Who wants to make sure that this thing is branded with the Tivo mascot, somewhere, anywhere?!

It's what makes Tivo a Tivo. That and the bloop bloop sounds.

Anyone seen if he's still alive and roaming round in his new palatial VM home?


----------



## EdGillett (Dec 19, 2002)

Right, he is there in the screenshots, he's just tiny 

To the left of the clock.

http://www.pocket-lint.com/news-gallery/37064/virgin-media-tivo-box-unveiled/12#image

Hooray anyway.

Maybe it was only me who cared. Pity he didn't make it onto the remote control ...


----------



## OzSat (Feb 15, 2001)

EdGillett said:


> It's what makes Tivo a Tivo.

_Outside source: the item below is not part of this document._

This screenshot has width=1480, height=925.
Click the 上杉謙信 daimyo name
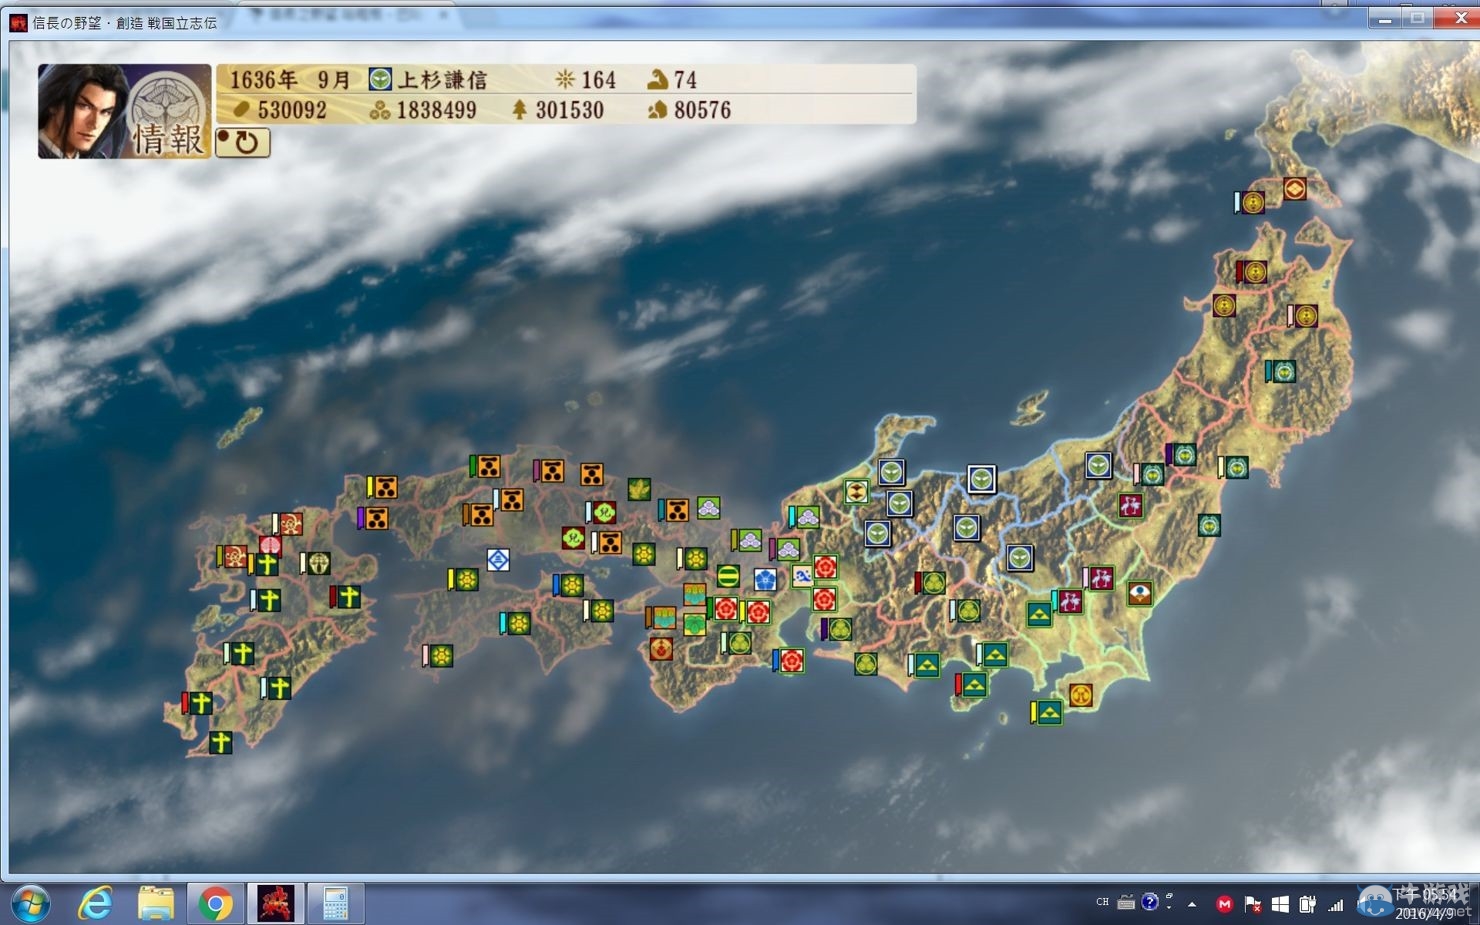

That and the bloop bloop sounds.


They are called Bings and Bongs!


----------



## Ovit-UK (Dec 26, 2002)

Even when our kids wanna fast forward the Sky or V+HD boxes they say "can you Be-Deep it" 


And as Ed has said elsewhere, can we change the colour scheme to blue. 




Ovit


----------



## EdGillett (Dec 19, 2002)

I'm quite happy to let VM have their red branding as due consideration for bringing Tivo back to us. 

And surely when you fast forward that's considered a "bloop" as opposed to a "bing" or a "bong"?

I'm with you on the "Bong" for the sound when you can't go further. And "Bing" for confirmation tone. But fast forward - that's gotta be a "bloop bloop bloop" when you were going quickly


----------



## warrenrb (Jul 21, 2002)

In our house we say 'Bloop back' for the rewind 7 seconds function.


----------



## Benedict (Jun 8, 2002)

Ovit-UK said:


> And as Ed has said elsewhere, can we change the colour scheme to blue.Ovit


The blue backdrop is the original backdrop from the Sky Digital EPG. Can't see VM going with that somehow!


----------



## Ovit-UK (Dec 26, 2002)

Benedict said:


> The blue backdrop is the original backdrop from the Sky Digital EPG. Can't see VM going with that somehow!


Wow!  Wasn't aware of that, in that case I'll be happy with the new red version.


----------



## M_at (Dec 10, 2000)

Ovit-UK said:


> Wow!  Wasn't aware of that, in that case I'll be happy with the new red version.


I think the original screen colour was yellow. There's a hint of yellow as the sky blue colour swings in.

TiVo originally had different colours for different menu screens.


----------